Let’s recover what we did:

  1. Installed all required tools
  2. Downloaded the model of interest (nemotron-3-nano)

So let’s build an AI agent with Google’s ADK. Edit the agent.py file scaffolded previously in the agent_smith-directory:

from google.adk.agents import LlmAgent
from google.adk.models.lite_llm import LiteLlm

root_agent = LlmAgent(
    model=LiteLlm(model="ollama_chat/ministral-3"),
    name='agent_smith',
    description='A helpful assistant for user questions.',
    instruction='Answer user questions to the best of your knowledge',
)

This code uses the LiteLLM model connector library to integrate Ollama-hosted models (which is what we are using).

Start this agent with

adk run agent_smith

and voila, you should be able to interact with your local agent:

Running agent agent_smith, type exit to exit.
[user]: What can you do?
11:38:46 - LiteLLM:INFO: utils.py:3889 - 
LiteLLM completion() model= ministral-3; provider = ollama_chat
[agent_smith]: Hello! I’m **agent_smith**, your helpful assistant. Here’s what I can do for you:

1. **Answer Questions** I provide detailed, accurate, and up-to-date information on a wide range of topics, including science, history, technology, health, finance, and more.

2. **Explain Concepts** I break down complex ideas into simple, easy-to-understand explanations (e.g., AI, quantum physics, coding, philosophy).

3. **Research & Summarize** I can summarize articles, books, or documents, or help you find credible sources on a topic.

4. **Writing Assistance** I can help with drafting emails, essays, reports, stories, or creative writing (e.g., poems, scripts).

5. **Problem-Solving** I assist with math, logic puzzles, coding (Python, JavaScript, etc.), or troubleshooting technical issues.

6. **Productivity & Organization** I can help you plan schedules, create to-do lists, or brainstorm ideas.

7. **Language Help** I translate languages, check grammar, or explain idioms/cultural references.

8. **Recommendations** I suggest books, movies, music, travel destinations, or tools based on your preferences.

9. **General Advice** I offer guidance on productivity, mental health, relationships, or decision-making (though I don’t provide medical or legal advice).

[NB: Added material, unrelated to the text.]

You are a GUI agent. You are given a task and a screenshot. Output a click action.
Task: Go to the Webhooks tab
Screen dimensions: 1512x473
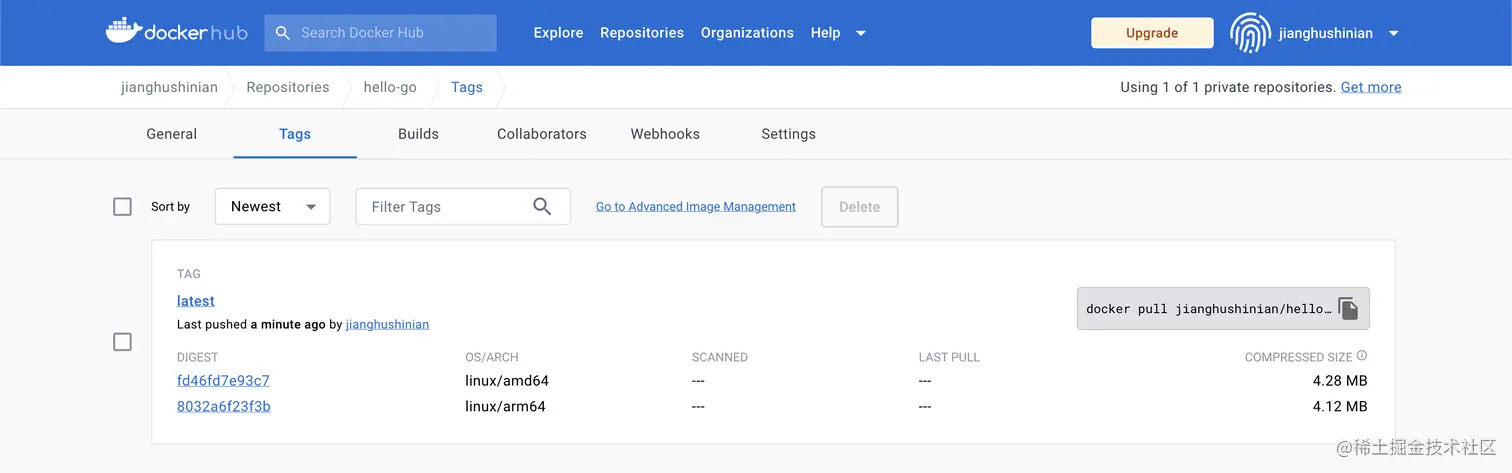coord(665,134)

10. **Fun & Creativity** I can generate jokes, riddles, hypothetical scenarios, or even role-play (e.g., historical figures, sci-fi characters).

---
**Limitations**:
- I don’t have real-time browsing (my knowledge cutoff is **June 2024**), so I can’t access live data (e.g., today’s news).
- I can’t perform tasks requiring physical interaction (e.g., opening apps, driving).
- I avoid giving medical, financial, or legal advice—always consult professionals for critical decisions.

---
**How to get the best from me**:
- Be specific! The more details you provide, the better I can tailor my response.
- Let me know if you’re a beginner or need explanations in simple terms.
- Ask follow-up questions—I’m here to iterate!
[user]: 

In the next blog posts I will dig deeper.